▶ _EXTRACT_:
Nov. 3, 2016 The U.S. has faced some tough words from foreign leaders of late, but does it matter?
By Jacob L. Shapiro
It wouldn’t be a normal day in the Philippines if President Rodrigo Duterte weren’t finding new and inventive ways to insult the United States. Two days after the U.S. State Department said it would halt the sale of 26,000 assault rifles to Philippine police forces on account of opposition in the Senate, Duterte said in a televised speech: “Look at these monkeys, the 26,000 firearms we wanted to buy, they don’t want to sell. Son of a bitch, we have many home-made guns here. These American fools.”
Every time Duterte says something like this, the headlines the following day are easy to predict. The U.S. is losing an ally in the important Asia-Pacific region. U.S. power is eroding before the world’s eyes. China looks like the dominant power of the region. And then the news cycle runs its course, and Duterte is quiet for a few days, and the U.S. and the Philippines continue to cooperate like two allies who have had a Mutual Defense Treaty for the last 65 years, until Duterte says something again and the cycle repeats itself.
Duterte is the prototypical anti-U.S. politician right now, but the U.S. has plenty of relationships with countries whose leaders have insulted the United States. Consider the U.S. relationship with one of its most important allies in the world: Turkey. After the failed military coup in Turkey, President Recep Tayyip Erdoğan purged many sectors of society. The U.S. criticized Turkey for this, and Erdoğan fired back by pointing a finger at the United States, claiming Washington was behind the coup.

▶ _STORED DATA_:
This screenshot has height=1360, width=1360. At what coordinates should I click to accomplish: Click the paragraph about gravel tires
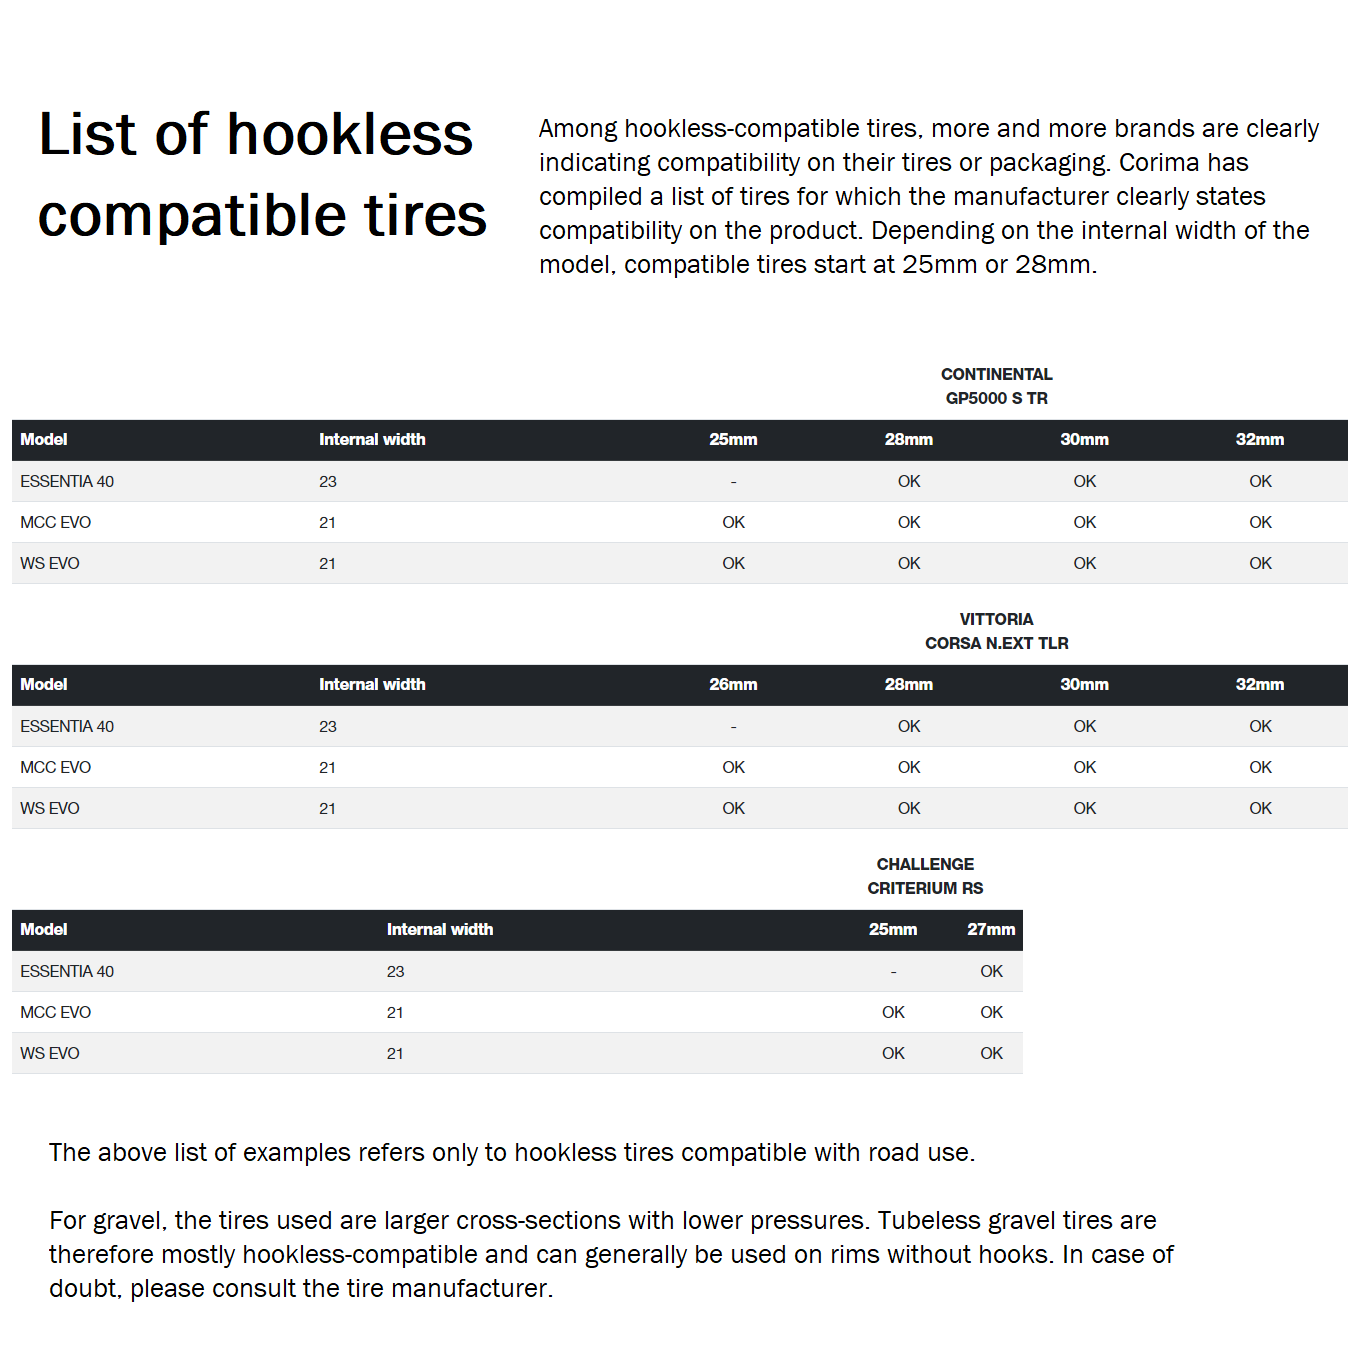pyautogui.click(x=610, y=1254)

▶ _WRITTEN TASK 1_:
Decide whether each statement agrees with the article on foreign leaders' insults toward the U.S., answering yes or no and quoting the article's deciding words: (a) The U.S. State Department said it would stop a sale of 26,000 assault rifles to Philippine police. (b) The U.S. and the Philippines have had a Mutual Defense Treaty for 50 years. (c) Erdoğan claimed Washington was behind the coup in Turkey.
▶ _WRITTEN TASK 2_:
Resume the article on foreign leaders' insults toward the U.S. from the point where it stops.
The material above is separate from the article on foreign leaders' insults toward the U.S.

▶ _RESPONSE 1_:
(a) Yes: "the U.S. State Department said it would halt the sale of 26,000 assault rifles to Philippine police forces"
(b) No: "a Mutual Defense Treaty for the last 65 years"
(c) Yes: "claiming Washington was behind the coup"

▶ _RESPONSE 2_:
There are very real strains in the relationship between Turkey and the United States. But not because Erdoğan has a deep aversion to U.S. President Barack Obama or the U.S. in general. Turkey is a rising power and does not wish to do the U.S.’ bidding whenever it needs. It has existential interests in bringing order to chaos the U.S. helped unleash on Turkey’s southern borders in a failed attempt at state-building in Iraq following the second Iraq war. Turkey wants a major seat at the table. All of its moves emerge from this reality including its on-again, off-again relationship with Russia and its demonstrative moves across the border in Syria and Iraq. Erdoğan can accuse the U.S. of whatever he wants – it won’t change the fact that both sides need each other right now.
Another example of this fallacy is the U.S.’ relationship with Israel. The fact that Obama and Israeli Prime Minister Benjamin Netanyahu don’t like each other very much has been well-documented by various well-respected news outlets. And though Netanyahu has never called Obama or any other U.S. leader half the things Duterte has, I’d submit he’s done worse. In March 2015, Netanyahu accepted an invitation from the Republican Party to visit Washington, and for nearly an hour on the floor of Congress proceeded to eviscerate Obama’s decision to move ahead in signing the Iran nuclear deal.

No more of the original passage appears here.